The Para Equestrian Digest: Building inclusion, one story at a time
The FEI has launched The Para Equestrian Digest, an online magazine created for Para Equestrian athletes and the people connected to the sport so they can share – in their own words – their personal experiences and disability stories.
Every month, the Digest will put the spotlight on an athlete or project in Para Equestrian sport with the aim of improving disability awareness and inclusion.
The magazine has its roots in the WeThe15 campaign, which was launched by the International Paralympic Committee (IPC) in Tokyo at last year’s Paralympic Games. The campaign, which is sport’s largest ever human rights movement to end discrimination, aims to transform the lives of the world’s 1.2 billion persons with disabilities who represent 15% of the global population.
“The conversations around diversity, equity and inclusion need to be informed by real-life experiences, and story-telling is a key tool in this process of creating awareness and connection,” FEI Secretary General and newly re-elected President of the Association of Paralympic Sports Organisations (APSO) Sabrina Ibáñez explained.
“First-hand accounts invite the public to better understand the situations faced by people with disabilities on a daily basis, and challenge widely held perceptions about disability. This process of perspective-taking, or the ability to understand another person’s point of view, is what sparks the conversations that lead to long-lasting change.
“Para Equestrian athletes have experiences off the field-of-play that can inform the wider conversation on disability inclusion and we wanted to provide them with a space to share their thoughts and ideas.”
In the lead up to the Paris 2024 Paralympic Games, the Digest will explore key themes affecting disability inclusion, beginning with a discussion on ‘ableism’ or the societal attitudes that diminish the potential of persons with disabilities.

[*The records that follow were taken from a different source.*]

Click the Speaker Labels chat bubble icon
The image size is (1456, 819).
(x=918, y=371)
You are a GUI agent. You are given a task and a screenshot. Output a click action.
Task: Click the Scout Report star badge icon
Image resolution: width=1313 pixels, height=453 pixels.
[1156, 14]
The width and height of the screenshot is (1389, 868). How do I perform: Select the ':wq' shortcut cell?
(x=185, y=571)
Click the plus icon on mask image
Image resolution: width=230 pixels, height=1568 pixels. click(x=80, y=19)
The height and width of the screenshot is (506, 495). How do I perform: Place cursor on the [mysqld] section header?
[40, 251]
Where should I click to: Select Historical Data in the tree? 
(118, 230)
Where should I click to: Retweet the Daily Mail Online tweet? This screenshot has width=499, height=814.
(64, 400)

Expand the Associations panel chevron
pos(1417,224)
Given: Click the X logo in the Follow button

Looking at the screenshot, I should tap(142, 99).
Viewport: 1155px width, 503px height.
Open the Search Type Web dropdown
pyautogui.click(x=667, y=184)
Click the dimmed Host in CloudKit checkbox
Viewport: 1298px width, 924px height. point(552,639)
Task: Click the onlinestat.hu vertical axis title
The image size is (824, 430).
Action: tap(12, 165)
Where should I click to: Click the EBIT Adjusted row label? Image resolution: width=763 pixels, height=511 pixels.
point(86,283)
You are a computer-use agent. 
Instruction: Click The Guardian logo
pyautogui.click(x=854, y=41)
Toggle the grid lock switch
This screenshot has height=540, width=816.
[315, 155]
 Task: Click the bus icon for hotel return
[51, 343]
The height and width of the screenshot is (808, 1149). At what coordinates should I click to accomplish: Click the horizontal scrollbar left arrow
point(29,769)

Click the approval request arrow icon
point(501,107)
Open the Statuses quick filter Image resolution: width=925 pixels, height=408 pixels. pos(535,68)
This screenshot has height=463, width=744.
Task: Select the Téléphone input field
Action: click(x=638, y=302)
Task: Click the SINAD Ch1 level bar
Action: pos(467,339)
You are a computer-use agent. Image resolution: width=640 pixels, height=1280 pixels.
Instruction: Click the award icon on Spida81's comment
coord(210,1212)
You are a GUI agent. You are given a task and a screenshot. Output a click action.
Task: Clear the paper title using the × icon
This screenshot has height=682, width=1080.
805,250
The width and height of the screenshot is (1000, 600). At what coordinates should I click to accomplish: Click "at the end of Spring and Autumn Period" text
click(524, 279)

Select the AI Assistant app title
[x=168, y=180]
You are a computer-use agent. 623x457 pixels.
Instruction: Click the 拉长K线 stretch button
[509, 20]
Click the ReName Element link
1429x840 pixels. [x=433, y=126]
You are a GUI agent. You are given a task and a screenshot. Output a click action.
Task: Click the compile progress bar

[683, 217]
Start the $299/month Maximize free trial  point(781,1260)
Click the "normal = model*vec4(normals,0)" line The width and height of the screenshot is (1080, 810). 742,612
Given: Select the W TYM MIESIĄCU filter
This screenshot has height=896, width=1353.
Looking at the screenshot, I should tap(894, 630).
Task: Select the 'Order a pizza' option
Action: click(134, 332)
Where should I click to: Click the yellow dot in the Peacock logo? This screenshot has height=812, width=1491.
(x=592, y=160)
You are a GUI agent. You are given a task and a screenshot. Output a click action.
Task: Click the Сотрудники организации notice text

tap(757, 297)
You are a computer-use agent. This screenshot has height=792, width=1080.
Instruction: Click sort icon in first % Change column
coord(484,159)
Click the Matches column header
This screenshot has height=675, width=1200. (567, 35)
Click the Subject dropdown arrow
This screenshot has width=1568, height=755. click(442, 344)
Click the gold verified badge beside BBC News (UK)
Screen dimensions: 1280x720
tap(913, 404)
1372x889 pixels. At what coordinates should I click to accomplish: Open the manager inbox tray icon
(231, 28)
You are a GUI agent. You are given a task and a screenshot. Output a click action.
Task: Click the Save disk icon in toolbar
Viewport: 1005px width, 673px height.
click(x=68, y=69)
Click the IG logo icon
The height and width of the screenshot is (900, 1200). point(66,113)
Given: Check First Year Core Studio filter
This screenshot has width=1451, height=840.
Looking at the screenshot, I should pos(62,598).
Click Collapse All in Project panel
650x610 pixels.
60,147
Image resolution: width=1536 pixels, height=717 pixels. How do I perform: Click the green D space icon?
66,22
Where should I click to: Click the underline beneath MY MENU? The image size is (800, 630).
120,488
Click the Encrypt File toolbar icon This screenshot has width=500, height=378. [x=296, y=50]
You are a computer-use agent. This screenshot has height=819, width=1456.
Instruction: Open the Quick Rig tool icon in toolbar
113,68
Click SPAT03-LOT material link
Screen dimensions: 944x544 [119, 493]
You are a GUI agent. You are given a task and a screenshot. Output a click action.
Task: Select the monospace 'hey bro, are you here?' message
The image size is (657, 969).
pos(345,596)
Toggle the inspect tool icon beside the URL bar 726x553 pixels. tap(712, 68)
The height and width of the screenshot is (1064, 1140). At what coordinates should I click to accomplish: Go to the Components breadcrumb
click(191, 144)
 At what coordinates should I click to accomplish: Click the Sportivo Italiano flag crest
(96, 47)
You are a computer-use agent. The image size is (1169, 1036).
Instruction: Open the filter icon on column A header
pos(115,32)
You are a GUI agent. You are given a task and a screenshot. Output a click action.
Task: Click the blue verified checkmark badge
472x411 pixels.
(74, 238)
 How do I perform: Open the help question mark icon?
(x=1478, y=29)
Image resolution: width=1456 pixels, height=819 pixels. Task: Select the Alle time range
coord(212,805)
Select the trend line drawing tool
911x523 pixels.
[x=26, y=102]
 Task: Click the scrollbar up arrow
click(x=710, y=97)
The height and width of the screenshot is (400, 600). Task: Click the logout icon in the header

“The aim of the Para Equestrian Digest is not to problem gaze, but to seek out solutions and ideas for greater inclusion, that are offered by the para athletes themselves,” Chair of the FEI Para Equestrian Committee Amanda Bond said.
“Ironically, people with disabilities are often not part of the discussions on disability inclusion, which leads to weak decision-making processes and less than desirable outcomes.
“We hope that these unique narratives from the Para Equestrian community will resonate with people around the world facing similar issues. While we recognise that inclusion is a long-term process with many challenges, we believe that these stories can affect change one small step at a time.”